A question with unknown variables indicates a good place to plug in.

You need numbers for x and y that will give you a negative product.

Try x = 1 and y = -2.

If you plug these into the statements in the Roman numerals, you find that (I) is false, but (II) and (III) are true.

You can eliminate any answer choice that contains (I).

This leaves (B) and (D).

Now try different numbers to see if you can eliminate another choice.

If you try x = -1 and y = 2, you find that (II) is false and (III) is still true.

This leaves you with (B) as the only correct answer.

Plug in the answers. If you start with (B), the length is 8, and the width is half that, or 4.

Area is length × width. The area of this rectangle is 8 × 4, which is nowhere near 128.

Eliminate (A) and (B), as both are too small.

Try (C): If the length is 16, the width is 8. So, does 128 = 16 × 8? You could write it all out, since you can't use your calculator, but you can also estimate. 16 × 10 = 160, so 16 × 8 would be about 130.

The number in (D) is too large and will give a weird fraction, so (C) is correct.

Alternatively, write an equation. The equation is area = w × 2w. So, 128 = 2w².

Divide by 2 to get 64 = w². Take the square root of both sides to find w = 8.

The length is twice this width, so length = 2 × 8 = 16, and the answer is (C).

The first step to answering this question is to get the equation into the standard form of a quadratic equation by moving all the terms to the left or right side of the equation and setting it equal to zero, like this: rx³ - (¹⁄_s)x - 3 = 0.

Now that you have the equation in standard form, you can begin to solve for the roots.

Since you are given variables instead of numbers, factoring this quadratic would require higher-level math, if it were even possible.

You may have noticed the familiar form of the answer choices. They are in a form similar to the quadratic equation.

Remember that a quadratic in standard form is represented by the equation ax² + bx + c = 0, and the quadratic formula is x = \(\frac{-b \pm \sqrt{b^{2} - 4ac}}{2a}\).

In this equation, a = r, b = -(¹⁄_s), and c = -3.

Therefore, \(x = \frac{\frac{1}{s} \pm \sqrt{\left ( -\frac{1}{s} \right )^{2} - 4r\left ( -3 \right )}}{2r} = \frac{\frac{1}{s} \pm \sqrt{\frac{1}{s^{2}} + 12r}}{2r}\).

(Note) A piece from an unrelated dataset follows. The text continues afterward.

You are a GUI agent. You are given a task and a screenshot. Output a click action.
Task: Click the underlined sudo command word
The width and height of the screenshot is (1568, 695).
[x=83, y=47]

This exact format is not present in the answer choices, but the root part only matches the one in (A), so that is likely the answer.

You will have to do a little more manipulation before you can get the equations to match exactly.

The fractions need to be split up, so rewrite the equation as \(x = \frac{\frac{1}{s}}{2r} \pm \frac{\sqrt{\frac{1}{s^{2}} + 12r}}{2r} \;\; or \;\; x = \frac{1}{2sr} \pm \frac{\sqrt{\frac{1}{s^{2}} + 12r}}{2r}\).

Use FOIL to multiply the two binomials together. The expression becomes 4(¹⁄₂) - 8i + 7i(¹⁄₂) - 14i².

Simplify the result by multiplying through where you can to get 2 - 8i + ⁷⁄₂i - 14i².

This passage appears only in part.